■ Work instructions
Return, word for word, only the lines from the one containing "868x333 pixels." through the last line of the entries.

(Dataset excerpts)
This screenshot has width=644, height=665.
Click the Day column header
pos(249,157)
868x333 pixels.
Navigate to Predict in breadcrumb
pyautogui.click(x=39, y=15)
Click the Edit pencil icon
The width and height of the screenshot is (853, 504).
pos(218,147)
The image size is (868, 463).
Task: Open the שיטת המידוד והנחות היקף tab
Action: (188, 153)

■ Written answer
868x333 pixels.
Navigate to Predict in breadcrumb
pyautogui.click(x=39, y=15)
Click the Edit pencil icon
The width and height of the screenshot is (853, 504).
pos(218,147)
The image size is (868, 463).
Task: Open the שיטת המידוד והנחות היקף tab
Action: (188, 153)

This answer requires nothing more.